Today there are six nursing faculty.
Textbooks and mannequin dolls were the main resources used for teaching students in the 1980s, the majority of which were female and wore white starched caps and gowns.
Those uniforms have since been replaced with blue scrubs and white medical coats worn by the 48 students currently in the program, six of whom are men.
For five hours each Monday Asay lectured to her students from a textbook and classroom charts.
"We didn't have anything but a picture and a book," Asay said of the classroom materials available to her.
Out in the hallway of the nursing center, display cases house old medical supplies once used in the nursing profession. A kettle for heating water for heat packs and a glass syringe are a few of the items on display.
They no longer use glass but plastic syringes, Asay says with a chuckle as she looks at the outdated supplies.
In a world where technology has changed the way almost all industries operate and train their employees, more and more nursing students are being taught the basics of human anatomy and patient care through computer simulated programs.
"Technology has been a double edged sword for us, it has given us a lot of opportunity, and yet there's a lot of work involved in taking that technology and actually transporting it into a classroom and using it to teach students," Wrynn said.
A prime example of the latest technology is the SimMan, a life-size model of a human patient with the ability to test students clinical knowledge and decision-making skills. The SimMan can simulate a variety of patient conditions from a bad cough to cardiac arrest.
Currently, the college is fund-raising money to pay for the $30,000 SimMan.

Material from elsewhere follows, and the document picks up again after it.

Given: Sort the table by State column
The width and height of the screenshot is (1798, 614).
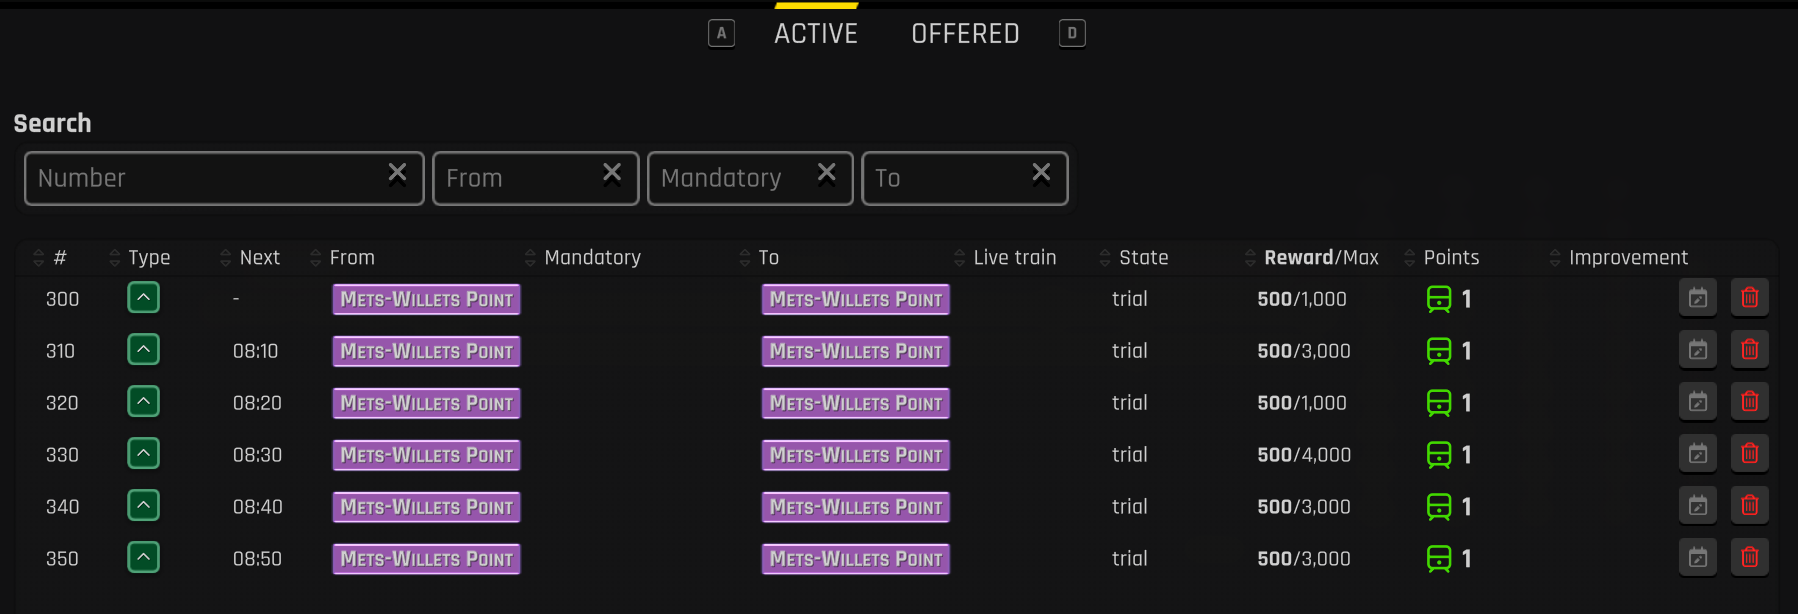Looking at the screenshot, I should click(x=1143, y=258).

Aside from shifts in technology, shifts in the demand for trained nurses have affected the development of the program.
When Wrynn and Asay started at BBCC, nursing was one of the only opportunities available to women aside from teaching.
Wrynn believes that as more work place opportunities have been opened up for women they are looking to other professions with potentially better pay, which is one reason the nation is facing a nursing shortage.
The latest nursing shortage has been present for seven or eight years and continues to worsen, Wrynn said.
However, the small size of the program at BBCC in combination with a variety of clinical sites at both large and small hospitals throughout eastern Washington keeps the program competitive.
College administrators are considering offering new programs on a rotating basis such as medical assistance, X-ray and surgical technician, said Wrynn.
Nursing program draws
students from
diverse backgrounds
Before entering into the nursing program at BBCC, student Charles Adams had worked nine years as a medical lab technician in the Air Force.
While watching the evening news one night, a report disclosed that there was a shortage of nurses in the health care field.
That's when he decided to pursue a career in nursing.
It has taken three years for Adams to get where he is today, now a first year student in the nursing program at BBCC. The first two years he spent completing his prerequisites so he could get into the program.
With the new nursing center complete at BBCC, there is one aspect of the facility Adams is going to enjoy the most.
"Space," he said. "That's the biggest thing."
Classmate Tina Johnson also enjoys the added space of the facility, including the campus lab.
Johnson decided to study nursing after being employed at a nursing home.
Working with people in a health care setting was more rewarding for Johnson than at her previous places of employment which she held at a daycare and a Kmart store.
While a single parent with few marketable job skills, LaDonna Sokolowski considered herself to be a nurturing person who enjoys taking care of people. That was a skill she knew could be useful in the nursing profession. Sokolowski is now in her first year of the nursing program.
In the field of nursing today Sokolowski says the skills required of nurses means they have to be more aware of cultural beliefs as they relate to health care practices.
Nurses have to have an understanding of how other people view death and treating disease, Sokolowski said. "Wherever you go now there is a melting pot of cultures."